Nach diesem Doppelmord ging ein Ruck durch das Land. Zehntausende gingen auf die Strasse für ein anständigeres Land, für ein Land, das nicht mehr dominiert wird von einem Filz von Politikern und reichen Geschäftsleuten. Regierungschef Robert Fico musste zurücktreten.
Seine Wendigkeit stösst viele ab
Und nun ist die 45-jährige Zuzana Caputova zur Hoffnungsträgerin all jener geworden, denen das nicht reicht, die einen grundlegenderen Wandel wollen. Als Umweltanwältin hat sie in ihrer Heimatstadt eine riesige Mülldeponie verhindert. Als Präsidentschaftskandidatin blieb sie sachlich und anständig – sogar als ein Bischof verkündete, sie zu wählen, sei Sünde.

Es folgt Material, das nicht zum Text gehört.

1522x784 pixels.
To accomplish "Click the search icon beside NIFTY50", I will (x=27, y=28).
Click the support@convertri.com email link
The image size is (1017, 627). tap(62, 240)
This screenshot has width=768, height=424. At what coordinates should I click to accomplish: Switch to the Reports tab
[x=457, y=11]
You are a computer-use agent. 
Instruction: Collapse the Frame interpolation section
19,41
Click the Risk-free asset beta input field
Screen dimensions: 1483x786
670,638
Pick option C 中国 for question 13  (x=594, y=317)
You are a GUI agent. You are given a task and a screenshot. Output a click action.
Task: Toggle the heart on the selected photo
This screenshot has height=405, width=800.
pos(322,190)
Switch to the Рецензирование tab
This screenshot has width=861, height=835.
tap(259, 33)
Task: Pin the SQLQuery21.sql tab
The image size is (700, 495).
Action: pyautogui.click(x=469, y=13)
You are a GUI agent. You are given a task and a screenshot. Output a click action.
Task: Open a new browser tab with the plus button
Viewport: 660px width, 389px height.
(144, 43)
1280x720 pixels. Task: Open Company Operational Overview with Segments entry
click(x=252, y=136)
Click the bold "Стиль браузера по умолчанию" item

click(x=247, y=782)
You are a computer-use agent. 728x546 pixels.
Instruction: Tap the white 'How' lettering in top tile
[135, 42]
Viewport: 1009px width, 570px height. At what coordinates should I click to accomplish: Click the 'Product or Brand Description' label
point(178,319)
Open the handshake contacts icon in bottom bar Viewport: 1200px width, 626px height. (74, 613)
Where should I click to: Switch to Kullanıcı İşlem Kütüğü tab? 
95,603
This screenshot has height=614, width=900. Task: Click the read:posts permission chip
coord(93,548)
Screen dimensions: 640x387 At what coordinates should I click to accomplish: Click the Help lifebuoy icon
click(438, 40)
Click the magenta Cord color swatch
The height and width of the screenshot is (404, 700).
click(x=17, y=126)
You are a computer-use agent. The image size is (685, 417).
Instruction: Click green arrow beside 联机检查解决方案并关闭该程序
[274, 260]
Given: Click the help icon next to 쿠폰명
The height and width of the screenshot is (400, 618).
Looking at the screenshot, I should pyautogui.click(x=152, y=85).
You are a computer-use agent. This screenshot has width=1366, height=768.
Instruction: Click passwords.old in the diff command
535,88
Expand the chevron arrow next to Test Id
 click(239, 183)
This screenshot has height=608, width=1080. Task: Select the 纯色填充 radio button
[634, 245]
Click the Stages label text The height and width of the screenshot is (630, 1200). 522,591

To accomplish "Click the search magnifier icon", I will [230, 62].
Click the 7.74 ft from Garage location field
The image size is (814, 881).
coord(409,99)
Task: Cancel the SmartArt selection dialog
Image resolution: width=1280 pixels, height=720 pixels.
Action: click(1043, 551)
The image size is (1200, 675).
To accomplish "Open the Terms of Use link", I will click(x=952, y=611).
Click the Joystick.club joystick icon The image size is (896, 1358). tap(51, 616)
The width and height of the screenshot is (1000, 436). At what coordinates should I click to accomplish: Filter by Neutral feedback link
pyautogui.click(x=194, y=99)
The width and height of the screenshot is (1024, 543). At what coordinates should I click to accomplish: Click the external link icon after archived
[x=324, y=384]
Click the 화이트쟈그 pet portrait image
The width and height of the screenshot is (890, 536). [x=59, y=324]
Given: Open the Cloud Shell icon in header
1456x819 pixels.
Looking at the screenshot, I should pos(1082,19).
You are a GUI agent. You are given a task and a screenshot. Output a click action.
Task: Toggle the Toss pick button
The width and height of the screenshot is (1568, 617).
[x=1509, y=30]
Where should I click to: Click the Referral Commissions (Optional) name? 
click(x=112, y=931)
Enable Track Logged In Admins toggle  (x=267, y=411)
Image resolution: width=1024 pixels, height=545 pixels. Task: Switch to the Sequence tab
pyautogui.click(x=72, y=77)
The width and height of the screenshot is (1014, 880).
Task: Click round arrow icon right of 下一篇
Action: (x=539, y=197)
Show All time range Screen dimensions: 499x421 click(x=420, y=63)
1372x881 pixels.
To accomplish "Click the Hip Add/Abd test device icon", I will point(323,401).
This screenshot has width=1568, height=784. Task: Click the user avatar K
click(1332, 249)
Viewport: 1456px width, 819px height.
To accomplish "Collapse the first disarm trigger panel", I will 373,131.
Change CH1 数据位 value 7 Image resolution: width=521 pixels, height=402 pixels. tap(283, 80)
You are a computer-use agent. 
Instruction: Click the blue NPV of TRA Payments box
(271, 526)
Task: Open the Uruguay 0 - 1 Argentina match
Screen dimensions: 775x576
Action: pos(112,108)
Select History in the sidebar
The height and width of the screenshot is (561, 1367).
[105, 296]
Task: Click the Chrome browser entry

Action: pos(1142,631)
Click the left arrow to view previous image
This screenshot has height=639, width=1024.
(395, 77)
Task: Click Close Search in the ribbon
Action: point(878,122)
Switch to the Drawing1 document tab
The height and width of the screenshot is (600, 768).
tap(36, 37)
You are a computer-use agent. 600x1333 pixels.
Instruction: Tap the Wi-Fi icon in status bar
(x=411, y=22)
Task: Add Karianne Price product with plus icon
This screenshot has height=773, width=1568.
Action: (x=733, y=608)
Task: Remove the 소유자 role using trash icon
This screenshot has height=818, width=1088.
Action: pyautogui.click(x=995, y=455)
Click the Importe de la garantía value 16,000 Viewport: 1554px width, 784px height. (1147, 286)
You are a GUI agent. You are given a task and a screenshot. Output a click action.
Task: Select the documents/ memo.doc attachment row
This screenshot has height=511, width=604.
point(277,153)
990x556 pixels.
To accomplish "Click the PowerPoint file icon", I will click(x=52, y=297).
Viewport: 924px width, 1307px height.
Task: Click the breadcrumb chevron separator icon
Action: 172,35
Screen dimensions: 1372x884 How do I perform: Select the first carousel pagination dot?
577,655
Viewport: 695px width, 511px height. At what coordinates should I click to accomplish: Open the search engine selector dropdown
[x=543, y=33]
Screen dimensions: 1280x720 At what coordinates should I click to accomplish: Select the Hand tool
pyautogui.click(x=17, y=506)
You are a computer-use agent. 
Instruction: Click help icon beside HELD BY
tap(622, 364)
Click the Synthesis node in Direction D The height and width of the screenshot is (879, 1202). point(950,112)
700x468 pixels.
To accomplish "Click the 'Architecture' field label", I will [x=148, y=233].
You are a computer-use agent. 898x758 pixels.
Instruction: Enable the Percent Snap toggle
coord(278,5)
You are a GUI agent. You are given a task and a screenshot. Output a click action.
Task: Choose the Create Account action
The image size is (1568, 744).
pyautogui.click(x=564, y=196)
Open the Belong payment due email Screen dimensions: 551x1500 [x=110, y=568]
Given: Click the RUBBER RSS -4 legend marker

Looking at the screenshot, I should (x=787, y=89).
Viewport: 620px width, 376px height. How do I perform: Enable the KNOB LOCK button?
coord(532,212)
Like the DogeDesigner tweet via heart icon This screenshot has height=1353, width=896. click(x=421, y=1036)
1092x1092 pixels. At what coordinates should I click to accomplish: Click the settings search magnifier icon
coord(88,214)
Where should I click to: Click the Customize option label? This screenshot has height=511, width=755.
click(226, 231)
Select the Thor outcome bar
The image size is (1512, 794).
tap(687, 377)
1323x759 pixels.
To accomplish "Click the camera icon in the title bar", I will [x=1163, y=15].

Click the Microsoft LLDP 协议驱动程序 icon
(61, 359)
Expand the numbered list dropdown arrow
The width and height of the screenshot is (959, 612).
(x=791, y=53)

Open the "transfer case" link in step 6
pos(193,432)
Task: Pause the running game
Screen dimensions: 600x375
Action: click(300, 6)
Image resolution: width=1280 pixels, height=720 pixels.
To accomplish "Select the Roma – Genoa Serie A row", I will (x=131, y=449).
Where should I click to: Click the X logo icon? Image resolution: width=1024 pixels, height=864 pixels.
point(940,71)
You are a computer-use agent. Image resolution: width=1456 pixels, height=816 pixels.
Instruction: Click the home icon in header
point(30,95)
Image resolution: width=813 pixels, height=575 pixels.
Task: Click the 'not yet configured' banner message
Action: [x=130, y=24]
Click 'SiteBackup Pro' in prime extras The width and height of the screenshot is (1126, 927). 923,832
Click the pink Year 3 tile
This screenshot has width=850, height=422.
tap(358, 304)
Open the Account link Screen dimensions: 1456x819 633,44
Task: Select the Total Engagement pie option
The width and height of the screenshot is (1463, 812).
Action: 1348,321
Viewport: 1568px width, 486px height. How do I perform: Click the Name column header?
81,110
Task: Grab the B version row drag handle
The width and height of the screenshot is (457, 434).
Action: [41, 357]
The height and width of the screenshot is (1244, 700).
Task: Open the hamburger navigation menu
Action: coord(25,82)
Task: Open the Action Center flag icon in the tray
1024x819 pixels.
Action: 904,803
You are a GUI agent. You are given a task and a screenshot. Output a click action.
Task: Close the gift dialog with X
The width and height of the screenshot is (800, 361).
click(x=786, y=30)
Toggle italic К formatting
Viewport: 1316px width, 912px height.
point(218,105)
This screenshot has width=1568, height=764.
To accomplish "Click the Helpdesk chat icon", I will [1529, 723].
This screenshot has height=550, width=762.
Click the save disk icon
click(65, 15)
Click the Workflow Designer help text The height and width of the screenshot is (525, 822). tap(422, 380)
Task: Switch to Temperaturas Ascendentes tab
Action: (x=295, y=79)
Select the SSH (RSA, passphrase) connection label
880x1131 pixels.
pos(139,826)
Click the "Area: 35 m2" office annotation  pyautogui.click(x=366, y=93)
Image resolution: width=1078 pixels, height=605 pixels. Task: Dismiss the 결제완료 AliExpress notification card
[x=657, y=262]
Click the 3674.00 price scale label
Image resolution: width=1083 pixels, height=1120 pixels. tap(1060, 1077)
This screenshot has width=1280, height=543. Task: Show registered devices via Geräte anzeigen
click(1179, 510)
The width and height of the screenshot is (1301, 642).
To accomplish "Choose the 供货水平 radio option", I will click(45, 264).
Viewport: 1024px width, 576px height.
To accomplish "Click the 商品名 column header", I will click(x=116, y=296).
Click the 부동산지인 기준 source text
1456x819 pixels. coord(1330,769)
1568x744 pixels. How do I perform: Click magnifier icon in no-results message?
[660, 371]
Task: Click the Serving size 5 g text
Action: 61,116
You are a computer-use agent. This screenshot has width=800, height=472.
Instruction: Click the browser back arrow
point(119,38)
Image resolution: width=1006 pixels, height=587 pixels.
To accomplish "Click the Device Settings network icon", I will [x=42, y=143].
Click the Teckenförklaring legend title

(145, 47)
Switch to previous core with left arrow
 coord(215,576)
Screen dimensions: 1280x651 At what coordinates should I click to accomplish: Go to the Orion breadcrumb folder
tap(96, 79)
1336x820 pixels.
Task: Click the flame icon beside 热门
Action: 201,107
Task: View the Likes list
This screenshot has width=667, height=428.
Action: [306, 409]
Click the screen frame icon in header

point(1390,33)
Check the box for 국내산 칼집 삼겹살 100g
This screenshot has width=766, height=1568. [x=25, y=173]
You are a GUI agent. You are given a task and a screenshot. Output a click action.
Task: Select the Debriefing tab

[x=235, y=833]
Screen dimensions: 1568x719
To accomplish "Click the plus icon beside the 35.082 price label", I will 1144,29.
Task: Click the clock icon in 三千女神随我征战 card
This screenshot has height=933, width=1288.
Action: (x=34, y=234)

Ihr Gegner hingegen liess sich zu Verschwörungstheorien hinreissen, versuchte sich kirchentreuer zu zeigen als er ist, liess sich von der diskreditierten Regierungspartei unterstützen und versuchte zugleich, sich von ihr zu distanzieren. Eine Wendigkeit, die unter normalen Umständen nicht auffallen würde in der slowakischen Politik, die heute aber viele abstösst.
Mit Anstand und Geradlinigkeit zum Ziel?
Als neue Staatspräsidentin hat Zuzana Caputova wenig realpolitische Kompetenzen. Aber sie kann – wie ihr Vorgänger – eine wichtige Leitfigur werden in der slowakischen Politik.
Als solche muss sie allerdings auch jenen Viertel der Wählenden ansprechen, der sich in der ersten Runde der Präsidentschaftswahlen für einen rechtspopulistischen oder sogar einen rechtsextremen Kandidaten entschieden haben. Kein Leichtes Vorhaben für eine liberale Politikerin wie sie.
Und erst in einem Jahr wird sich zeigen, ob sich in der Slowakei mit Anstand und Geradlinigkeit auch die mächtigsten Positionen im Staat erobern lassen. Dann wählt die Slowakei nämlich ein neues Parlament und damit eine neue Regierung.